私たちはその子たち一人ひとりの事を想い、その子のお母さんのことを想います。
そうやって、みんながこの絵本を読みながら想うことで、子どもたちは絵本の中でずっと元気に遊んでいられるのかもしれません。
【この絵本の売り上げの一部は、被災地復興などのため寄付されるそうです。】

読者の声より
東日本大震災の際に、津波で子供を失ったお母さん達。
子供を失ったのは自分だけではないという状況だけれど、ここの計り知れない苦しみ、悲しみ。
それでも生きていかなければならない日々。
お母さん達は子供達との思い出を語っていくのですが、同じ子供を持つ親として、その思いは涙が出てきます。

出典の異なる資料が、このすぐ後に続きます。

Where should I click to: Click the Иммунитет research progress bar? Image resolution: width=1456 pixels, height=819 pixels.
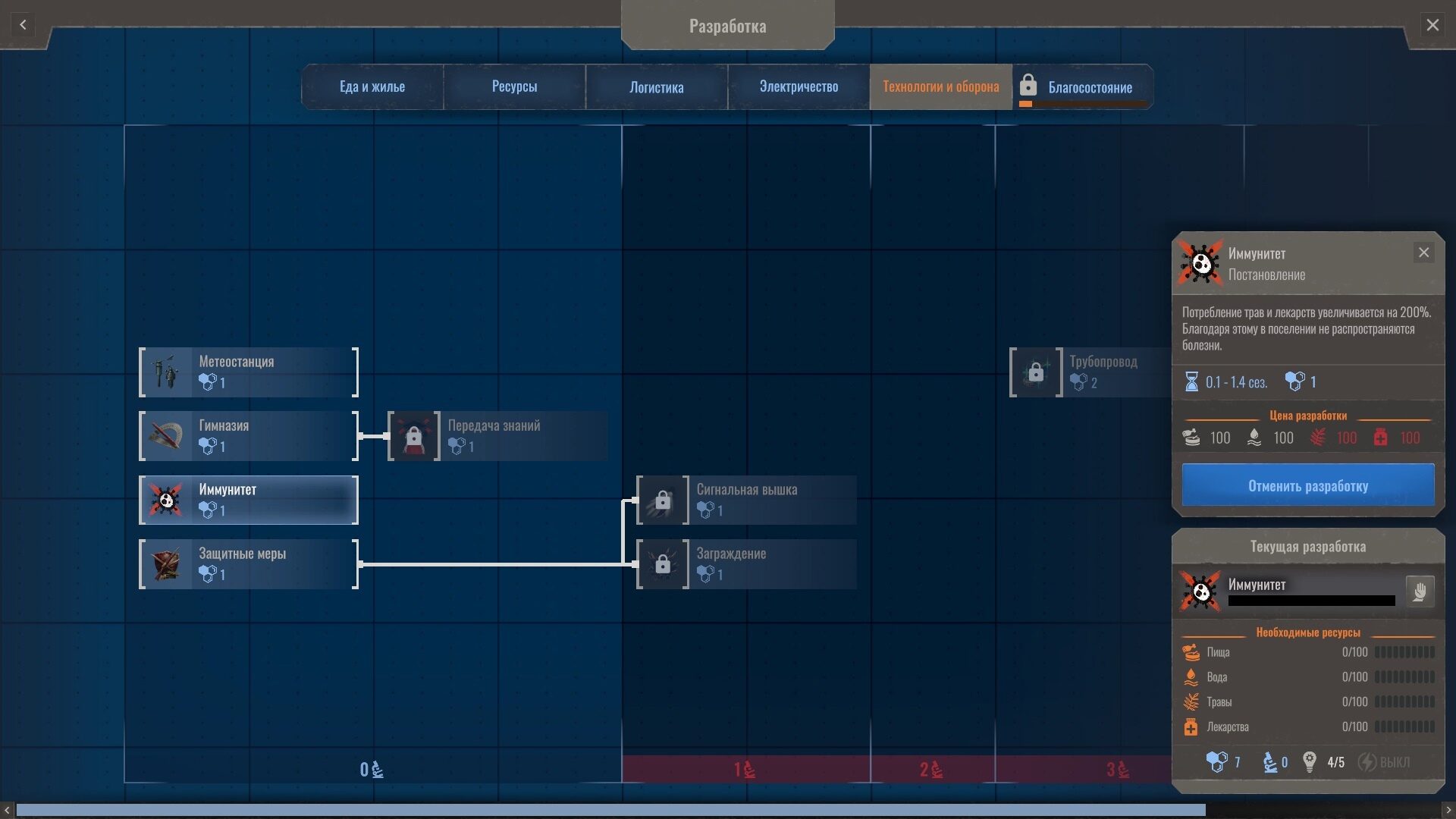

それでもお母さん達はこれからも生きていかなければならないのです。
だからこそ、その思いをひまわりに託しているのではないか、そんな風に思えました。
生き残った者が生きる意味。
とても考えさせられる内容でした。
(hime59153さん 40代・ママ 男の子7歳)
3月12日 子どもが自分で身を守るために
木曜日は『こどものための防災教室』
出版社からの内容紹介
地震とその他の災害時、学校・通学路・町・家などで、その瞬間にどう命を守るのかを、大きなイラストで解説した一冊。危険をへらす生活の工夫や避難方法も詳しく紹介。簡易ランタンの作り方・新聞紙の活用法など役立つサバイバル術も掲載しています。
編集者コメント(理論社HPより)
こども自身が災害について意識し、もしもの時に自分で身を守る知識を紹介した「防災教室」シリーズの2巻目。災害の瞬間にどう命を守るかを場面別・災害別に詳しく紹介。生き延びるための身の守り方が、わかりやすく具体的に学べます。

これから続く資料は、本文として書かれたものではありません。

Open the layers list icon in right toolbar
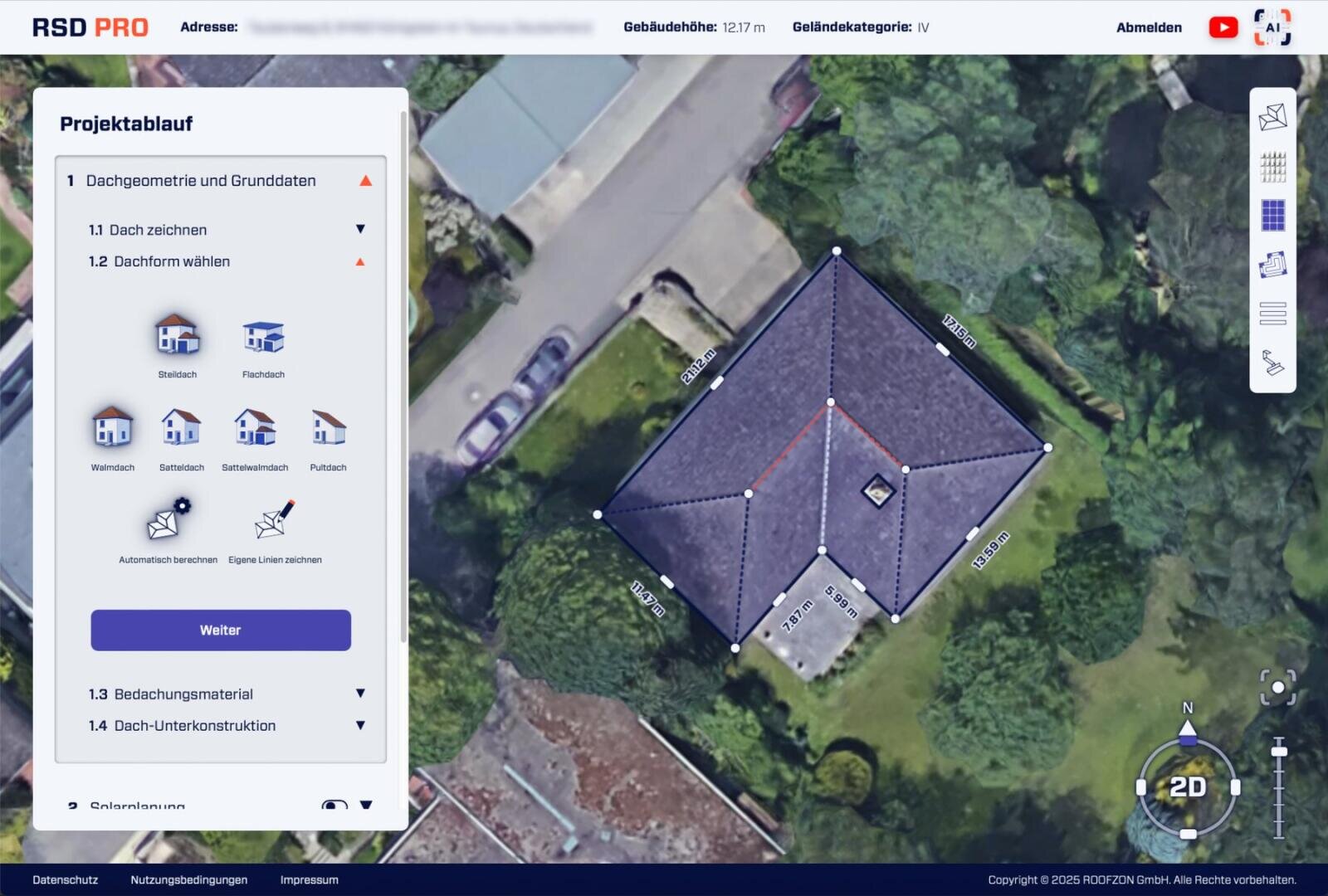Screen dimensions: 1328x896 tap(1272, 313)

3月13日 イツモの生活の中で備えたい防災マニュアル
金曜日は『親子のための地震イツモノート』
出版社からの内容紹介
子どもと一緒に、
そなえていますか。
10万部突破の『地震イツモノート』
子ども版ができました。
地震の多い日本。
イツモの生活のなかでそなえたい。
イツモあるもので工夫したい。
地震のおこる可能性は、
モシモではなくイツモ。
イツモしていることが、
モシモのときに役立つ
あたらしい地震への
そなえかた。
読者の声より
親子で一度読んで考えておきたい防災に関する内容が、とても分かりやすくきちんと紹介されています。
絵はどことなくかわいい感じなので、子どもにも読みやすいし、イメージしやすい絵で伝えてくれるのがいい。

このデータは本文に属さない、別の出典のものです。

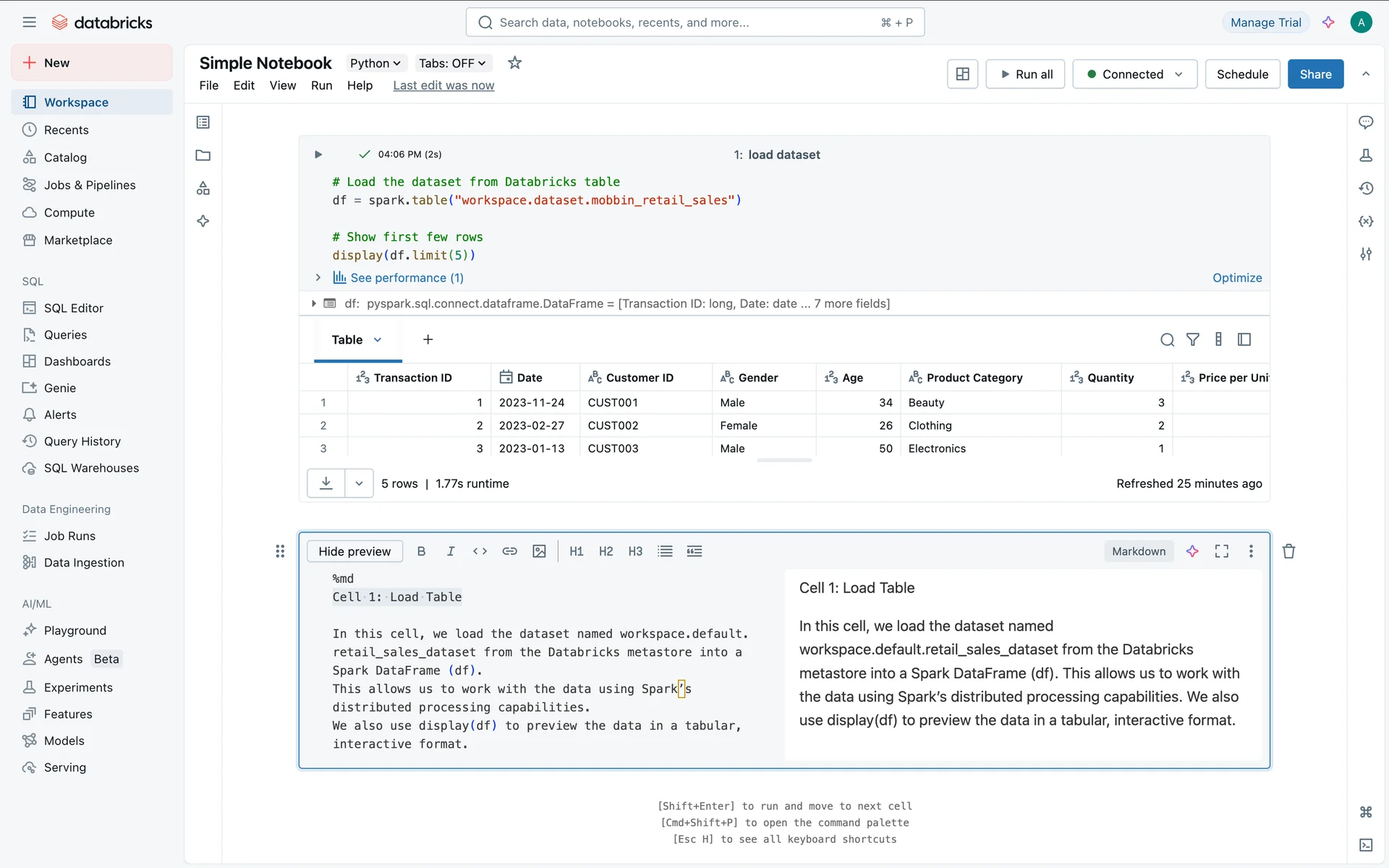Insert an image via the markdown toolbar icon
Viewport: 1389px width, 868px height.
(x=539, y=551)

我が家はこれを読んだ後、子どもと一緒にリュックに必要なものをつめ、玄関に置いておくことにしました。
知識をもって、いざという時にきちんとそなえておく。大切なことを教えてくれます。
(みっとーさん 30代・ママ 男の子6歳、女の子5歳)
3月14日 もしもの時に備えたい台所の知恵!
土曜日は『坂本廣子のジュニアクッキング(1) サバイバルクッキング-どんなときでも食べぬく元気術』
出版社からの内容紹介
阪神大震災を体験した著者が、限られた物資や不便の中で生きていく為の工夫をこらした料理方法を紹介。食の大切さを痛感します。
3月15日 こどもたちGO! こどもたちGO!

読者の声より
震災の後、重い空気が子供たちの周りを 囲んでいました。
津波の怖さを伝え、原発の罪深さを嘆き、亡くなった人たちの分も生きていかなければいけないと説く 重い空気、。。。
子ども達は 震災後の世界を その重さを 個人差はあっても 抱えながら 生きていかなければならないと 誰に言われなくても感じ取っていました。
そこに軽やかに
「ららら らーめんちゃん♪」 が 「なんとかなるとー」 と登場すると
ホッとします^^ 近くにいる人に そう云ってもらいたいと思っていたから。
「ほうれんそう げんきだそう!」と言われると 笑いながらしょうがないなぁ と立ち上がる気持にもなります。
そして、しなやかに伸びる麺の上を 「こどもたち GO!」
ただ 頑張れ、 と 放り出されるのではなく
くねくねとしなやかに伸びていく麺の上を 「GO!」 なのです。
ラーメンちゃんが GO! と送り出す未来に向かって 麺を伸ばしてくれているのです。
背表紙の子どもは 唇をきゅっと結んで 麺の上を歩いて行っています。
彼はきっと GO! の先を 見ているのでしょう。
「こどもたち GO GO GO!」
未来は子ども達のものなのです。
この本は 本来は大人が示さなければならない 子ども達への未来に向けてのアプローチでは と私は感じました。
長谷川さんの被災地の子ども達への深い洞察とやさしさに感謝します。